The company ventured into the sports floor market with PlybooSport in 2006 with its first installation in Dallas, Texas, where Smith & Fong first launched its flooring business 13 years prior. In 2007, Smith & Fong announced it would be converting its manufacturing operations to run urea formaldehyde-free adhesives (PlybooPure™) on its plywood, flooring and veneer lines. Plyboo's product lines are now available urea formaldehyde-free throughout North America. All Smith & Fong products undergo third-party lab-testing for emissions compliance. The products pass the California Air Resources Board (CARB)'s formaldehyde regulations for composite panels. All standard PlybooPure flooring and sheet goods have passed California's Section 01350 volatile organic compound (VOC)-emissions testing. CA01350 is the strictest indoor air quality criteria in existence. Most Smith & Fong products earn the U.S. Green Building Council's LEED (Leadership in Energy and Environmental Design) Credit MRc6 for Rapidly Renewable Materials, EQ 4.4: No Added Urea Formaldehyde for plywood and EQ 4.3 for flooring.

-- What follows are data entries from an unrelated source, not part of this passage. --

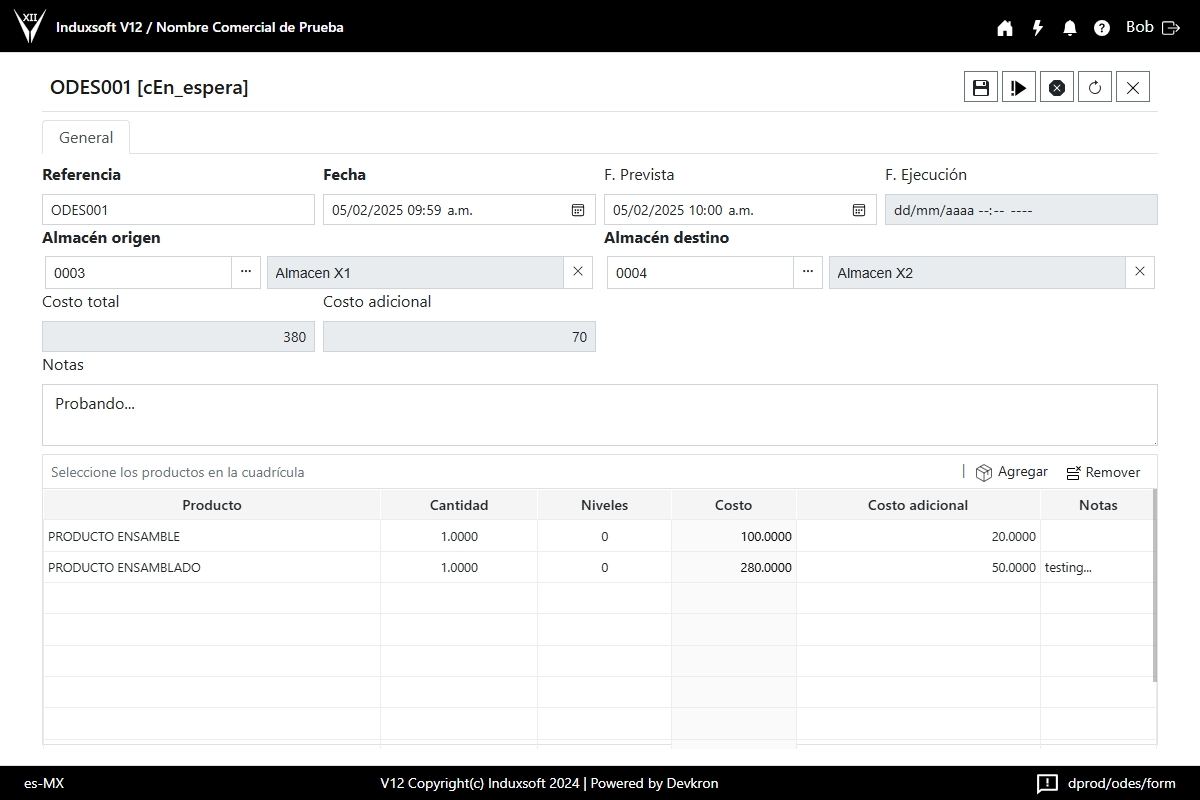Open Almacén destino lookup ellipsis button

pyautogui.click(x=808, y=272)
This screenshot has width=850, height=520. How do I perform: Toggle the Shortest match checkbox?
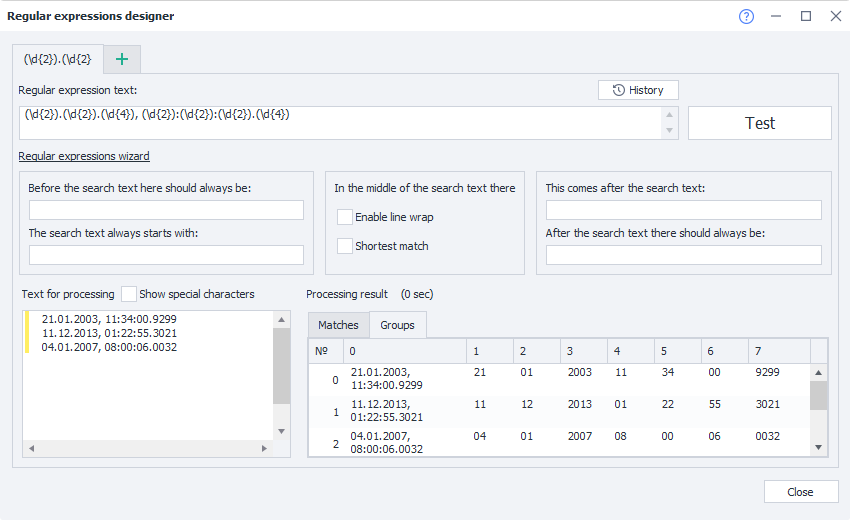click(x=345, y=246)
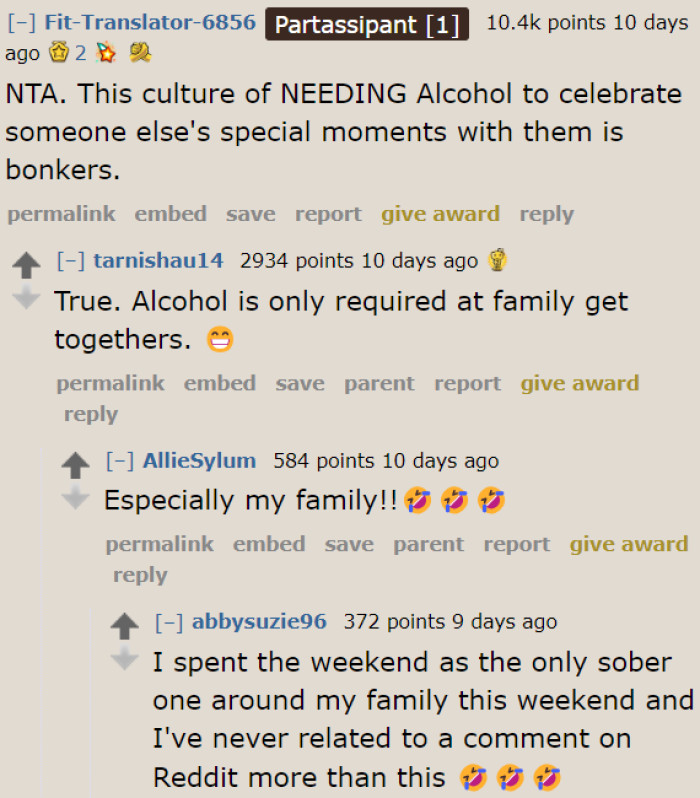Upvote tarnishau14's comment
This screenshot has height=798, width=700.
tap(27, 264)
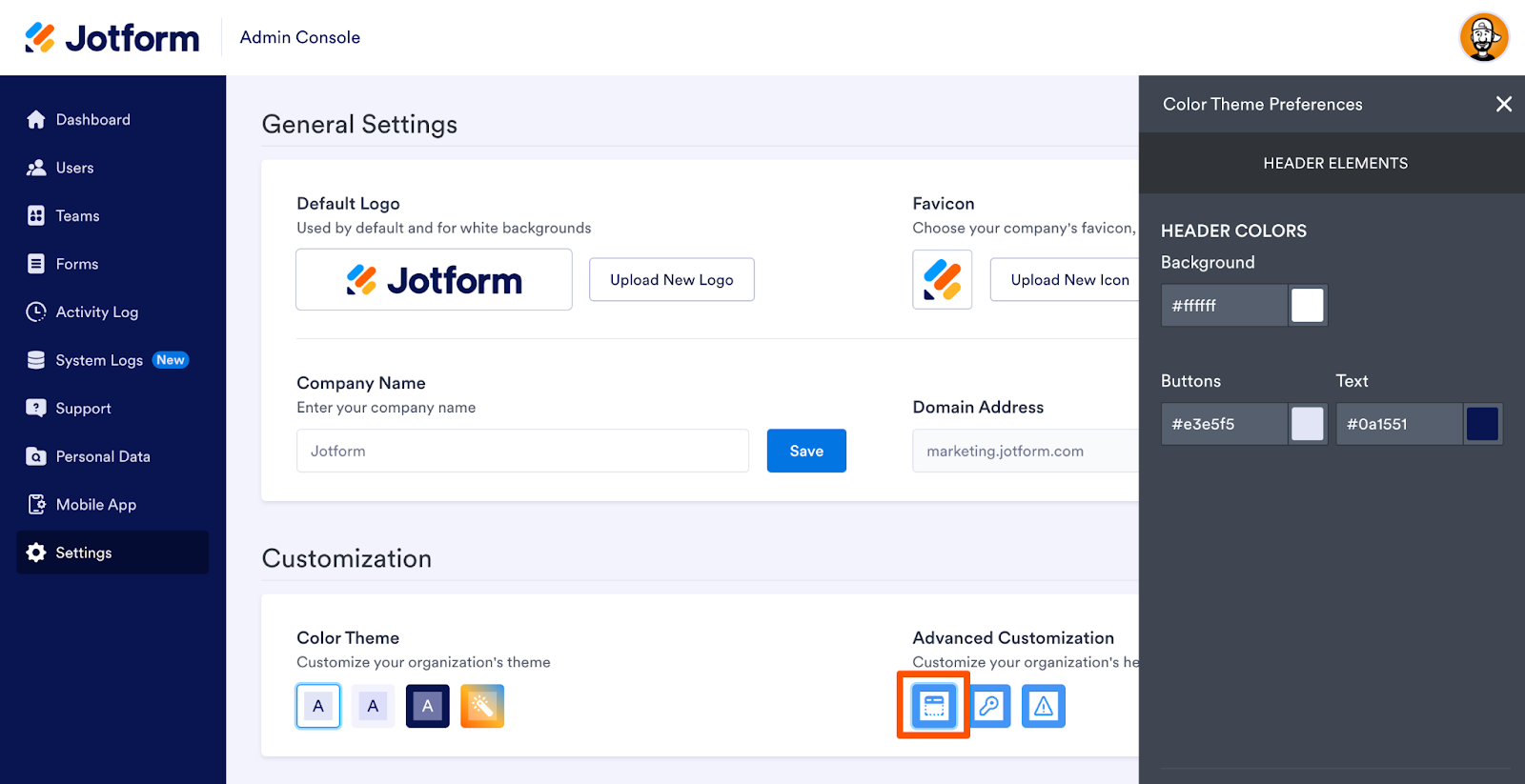Open the Dashboard page

(x=92, y=120)
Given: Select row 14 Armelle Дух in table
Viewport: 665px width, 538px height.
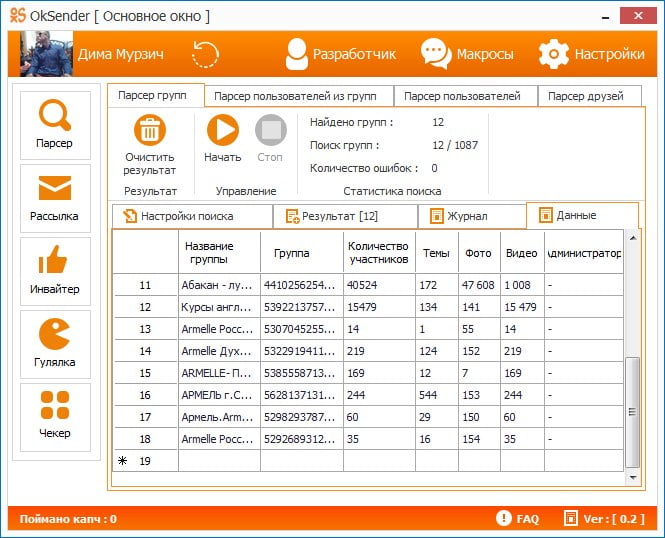Looking at the screenshot, I should pos(368,351).
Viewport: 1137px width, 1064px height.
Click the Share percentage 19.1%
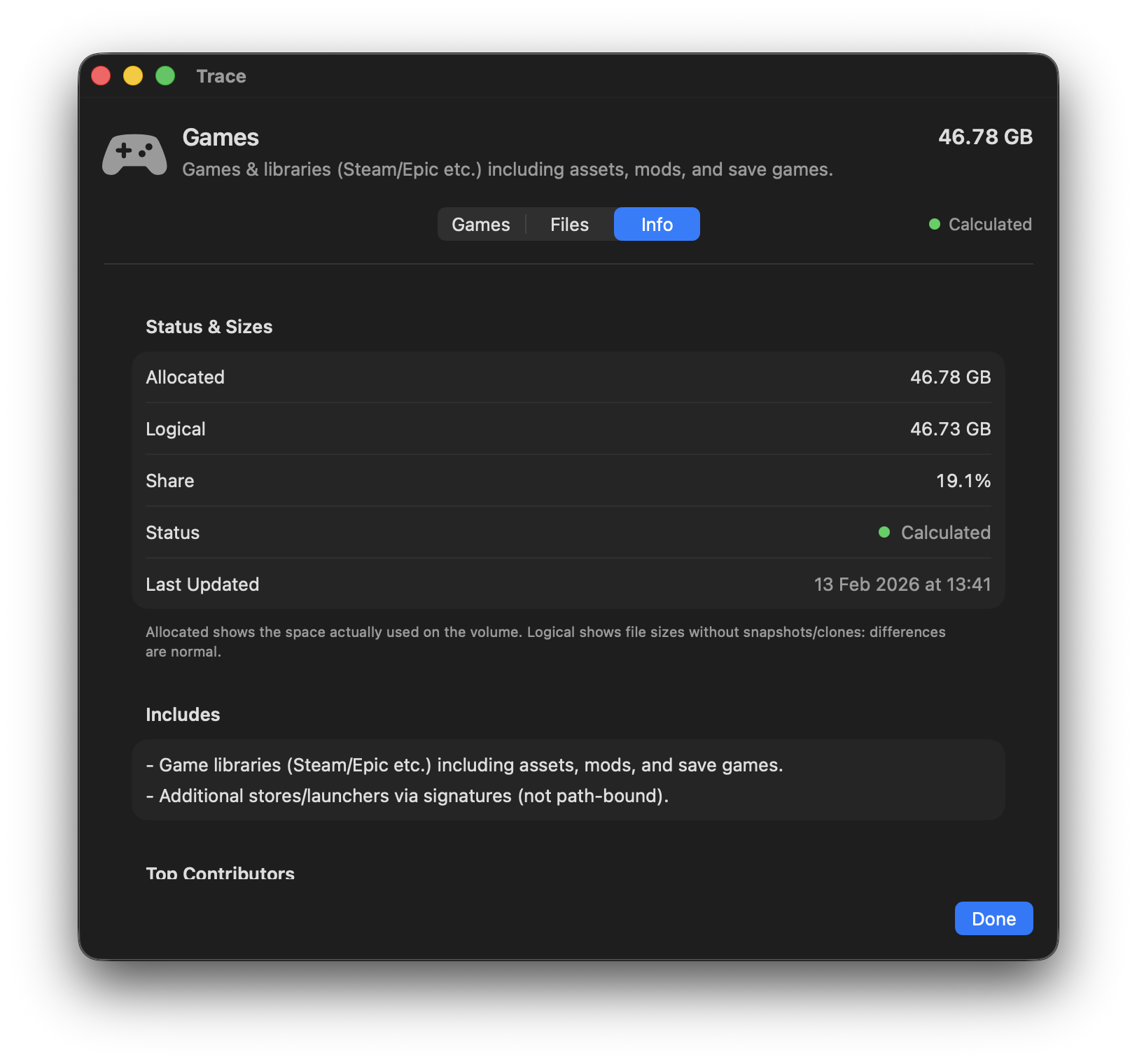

In 2008, Smith & Fong obtained the world's first non-wood FSC (Forest Stewardship Council) certification for its bamboo resource in China, providing third-party validation of a truly sustainable industry. Later that year PlybooPure FSC-certified bamboo flooring was selected as a "Top-10 Green Building Product" by BuildingGreen, publisher of Environmental Building News, the architecture and design industry's most respected source of information on sustainable building and design.

== Today ==
Today Smith & Fong Plyboo offers more than 50 types of bamboo plywood, about 25 choices of bamboo flooring, and a variety of tambour paneling and bamboo veneers. The company also manufactures a full line of coconut palm products under the brand name Durapalm that includes flooring, plywood, paneling and veneer.